#### READING TEXT
>> start

Alan Donohoe

January 14, 2024

But What If It Does Go Wrong?

You are launching a complex change that has ramifications across the system. 

A change so complex that is difficult for a single person (you), who is leading this project, and even the whole team, to possibly know all the dependencies and side effects. You of course follow all the best practices to make sure you are releasing into production with confidence.

  1. You've written your code to the best of your ability ✅
  2. Your code is fully test covered, with at least unit, and likely integration, tests ✅
  3. You've had your peers review every change merged into main via PR Reviews ✅
  4. With the new code live in a pre-production environment, the system-level integration test suite passes ✅
  5. You've had QA manually test it in staging and then pre-prod/UAT ✅
  6. You ask all the software engineers in charge of each service this change will affect to test their service with this change live, to ensure there are no side effects ✅
  7. You've walked through a domain expert using the new code in all user-facing web apps, in a pre-production environment, making sure they can perform all their use cases, that even a QA may have missed ✅

At this point, you and the team are confident this is safe to launch into production. 

And eventually, it is released. 🎉 🎉 🎉


But what if it does go wrong?


Maybe there's some race condition, some side effect, something that was impossible to be aware of and detect, even with all the above testing, that might appear only once it's released into production.

How do you deal with that?

Ask yourself:

"If this thing does go wrong, what does that look like?"

And then monitor for that condition in production. Before you release.

Here's an example:

Recently, I was leading a complex, multi-month, multi-disciplinary project to migrate from one data provider to another, say from: 

"data_provider_legacy" -> "data_provider_new"

This involved a complex migration process, where we wanted to silently generate data from data_provider_new, while only serving back the data for data_provider_legacy, to allow the analysis of data_provider_new's data offline.

I performed all the above steps to make sure we were confident that the code change was safe for a production release. And so, it was released.

However, a database query that wasn't strict/ exclusive enough, resulted in a race condition that was very difficult to detect even with all of the above testing, that only manifested in production.

>> end

Screen grounding records
>> start

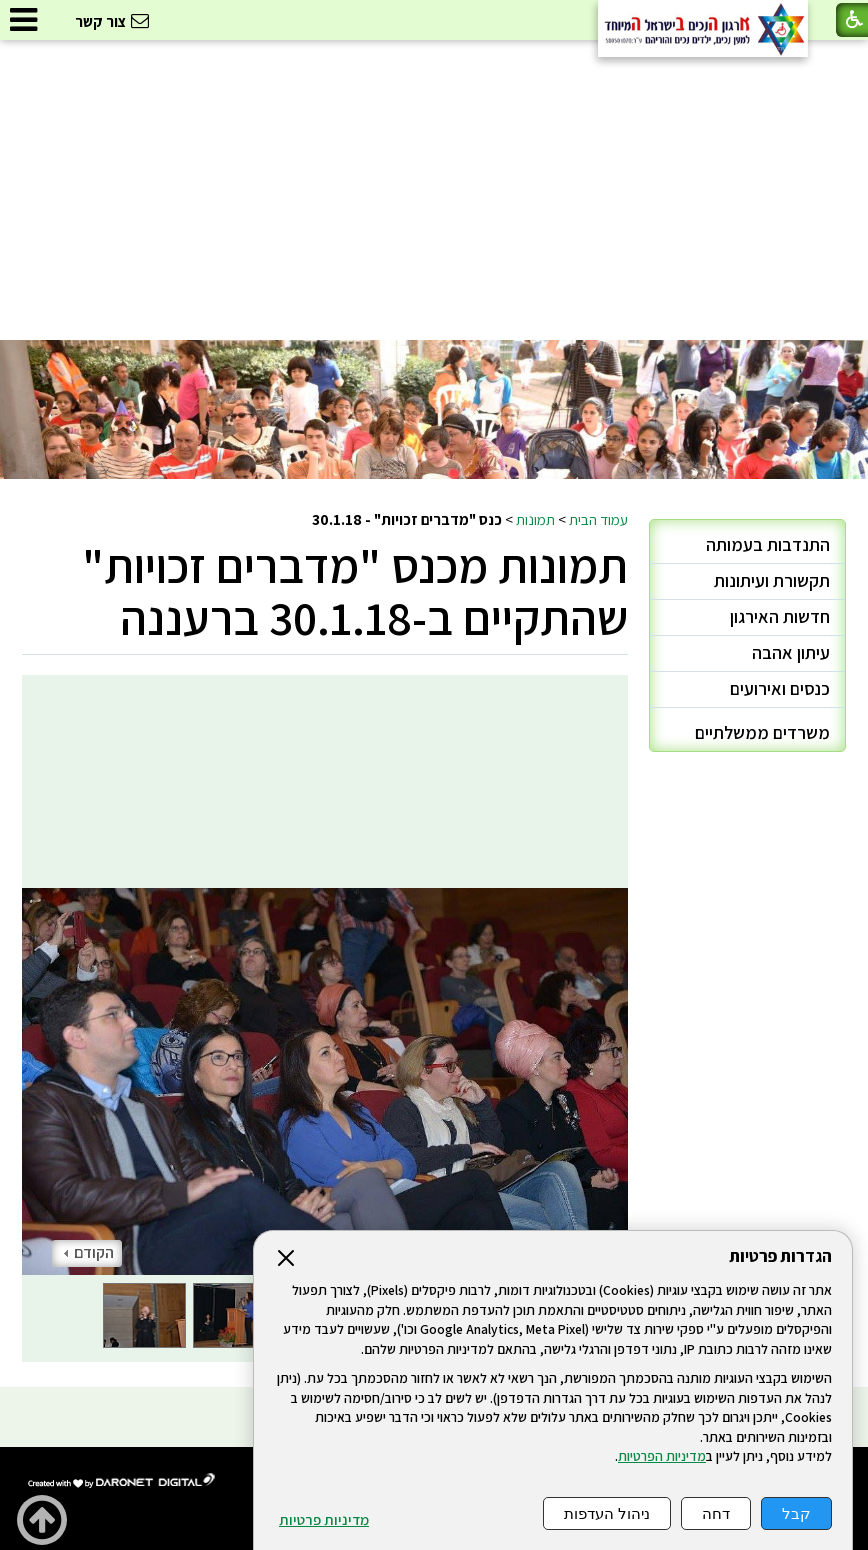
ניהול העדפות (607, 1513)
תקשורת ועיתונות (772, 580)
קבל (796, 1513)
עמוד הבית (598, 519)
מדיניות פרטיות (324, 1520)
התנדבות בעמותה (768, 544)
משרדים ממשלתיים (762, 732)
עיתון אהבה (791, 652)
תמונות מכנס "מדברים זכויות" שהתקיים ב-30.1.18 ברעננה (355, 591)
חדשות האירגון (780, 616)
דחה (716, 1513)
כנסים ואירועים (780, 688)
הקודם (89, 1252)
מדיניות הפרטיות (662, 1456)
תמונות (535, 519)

>> end

#### EXERCISE TASKS
**A)** According to the blog post, what caused the race condition that only showed up in production?
**B)** Reproduce the part of the blog post that opens with the words containing "This involved a" and closes with "manifested in production.".

#### RESULTS BY TASK
**A)** A database query that wasn't strict or exclusive enough.

**B)**
This involved a complex migration process, where we wanted to silently generate data from data_provider_new, while only serving back the data for data_provider_legacy, to allow the analysis of data_provider_new's data offline.

I performed all the above steps to make sure we were confident that the code change was safe for a production release. And so, it was released.

However, a database query that wasn't strict/ exclusive enough, resulted in a race condition that was very difficult to detect even with all of the above testing, that only manifested in production.